## To be done
**a)** Please copy the stretch of the recommender-systems notebook from "## Dataset building" through "os.chdir('..')" word for word.
**b)** In the recommender-systems notebook, what other name is given for precision at k?
---- Passage shown
In [1]:
from base.dataset import DataSet
from base.plotting import plot_long_tail, plot_sample_recall_precision, plot_recall_precision, plot_together
import os

In [None]:
from IPython.display import display, HTML
display(HTML("<style>.container { width:95% !important; }</style>"))
display(HTML("<style>.output_result { max-width:95% !important; }</style>"))

## Dataset building from transactions
We will explore a dataset of a multi-purpose online store, providing us with a history of user-item interactions: views, purchases, save-to-carts...

The objective is to experiment with a few models to see their benefits and drawbacks, and how to use those to specialize in certain tasks.

In [None]:
os.chdir('..')
dataset = DataSet.from_pickle(dataset_size='full')

Our dataset shows the typical case when working with recommender systems: **data sparcity** and **data imbalance**. When building a matrix of user-item interaction, it turns out to be _very very sparse_: users interact with relatively few items overall (data sparcity); meanwhile, popular items are few in quantity but frequent in activity, while most items only get interactions from a select group of users (data imbalance).

This leads us to the (relatively obvious) conclusion that focusing on just recommending popular items will not take us very far.

In [11]:
sales_count = plot_long_tail(dataset.metrics, metric='sales_count')
items_per_user = plot_long_tail(dataset.users, metric='n_relevant')
plot_together(sales_count, items_per_user)

HBox(children=(FigureWidget({
    'data': [{'fillpattern': {'shape': ''},
              'hovertemplate': 'prod…

### Test-train separation

In this context, it is not straight-forward how the separation into test and train data should be done: given the importance of **continuity** and the interconnected nature of our dataset, it would be counter-productive to randomly divide our data.

Different strategies are commonplace within the community, but the one we will use here is **user tail-withholding**: we exclude a percentage (train-test split) of the relevant items for each user, withholding that information from the model training. When it comes time to validate our model, we will measure "accuracy" (however that is defined for recommendation systems) three times: one for the training set, one for the validation set, and one for the full dataset. This way we can see how much our model "memorized" and how much it "generalized".

## Measuring success

For traditional binary classifiers, `precision = correct positive / predicted positive` (how often our positive predictions are accurate) and `recall = correct positive / actual positives` (how often we detect real positives).

However, the power of recommender systems lies in that they are not "hit-or-miss" by only making one prediction. Instead, most frequently they return a **list** of several potential recommendations, probably ordered by likelihood of success. Therefore, accuracy in recommendations should take into account all given predictions, whether they were actually relevant or not, and how high in our list they were.

Generalizing to several predictions, we can extend their definitions as follows. Assume we make `N` sorted recommendations, and let `0 < k <= N` be a positive number. Then, we define:
- **Precision at k**: `P@k = relevant recommendations / k`, how many of my first `k` recommendations were relevant. Also called the **hit ratio at k** (`HR@k`).
--------
---- Extracted information
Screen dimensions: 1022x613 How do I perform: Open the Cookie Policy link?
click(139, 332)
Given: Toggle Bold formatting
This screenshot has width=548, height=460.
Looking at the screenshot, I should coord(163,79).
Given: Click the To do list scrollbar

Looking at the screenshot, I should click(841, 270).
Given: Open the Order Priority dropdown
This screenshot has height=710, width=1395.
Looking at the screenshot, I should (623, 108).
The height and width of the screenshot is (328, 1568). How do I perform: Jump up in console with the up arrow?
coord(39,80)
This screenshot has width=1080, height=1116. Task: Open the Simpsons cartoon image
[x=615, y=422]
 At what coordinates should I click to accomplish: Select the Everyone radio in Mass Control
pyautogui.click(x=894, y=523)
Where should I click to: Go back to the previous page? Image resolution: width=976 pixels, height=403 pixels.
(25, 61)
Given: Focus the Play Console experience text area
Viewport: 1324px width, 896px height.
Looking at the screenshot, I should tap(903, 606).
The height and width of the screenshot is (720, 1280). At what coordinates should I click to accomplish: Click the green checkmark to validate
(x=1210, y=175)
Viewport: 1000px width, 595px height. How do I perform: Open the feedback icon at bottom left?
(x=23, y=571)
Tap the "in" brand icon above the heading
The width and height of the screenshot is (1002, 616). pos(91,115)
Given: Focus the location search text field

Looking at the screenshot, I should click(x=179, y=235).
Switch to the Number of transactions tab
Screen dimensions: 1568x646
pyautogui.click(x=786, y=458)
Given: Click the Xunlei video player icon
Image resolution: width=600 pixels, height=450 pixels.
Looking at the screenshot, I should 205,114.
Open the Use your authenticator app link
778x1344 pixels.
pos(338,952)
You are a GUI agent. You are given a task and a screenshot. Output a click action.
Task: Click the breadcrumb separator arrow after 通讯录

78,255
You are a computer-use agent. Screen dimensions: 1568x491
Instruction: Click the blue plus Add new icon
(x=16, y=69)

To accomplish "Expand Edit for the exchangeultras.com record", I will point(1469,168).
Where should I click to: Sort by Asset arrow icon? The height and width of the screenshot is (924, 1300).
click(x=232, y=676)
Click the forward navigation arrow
--------
## Complete answers
**a)**
## Dataset building from transactions
We will explore a dataset of a multi-purpose online store, providing us with a history of user-item interactions: views, purchases, save-to-carts...

The objective is to experiment with a few models to see their benefits and drawbacks, and how to use those to specialize in certain tasks.

In [None]:
os.chdir('..')

**b)** The hit ratio at k (HR@k).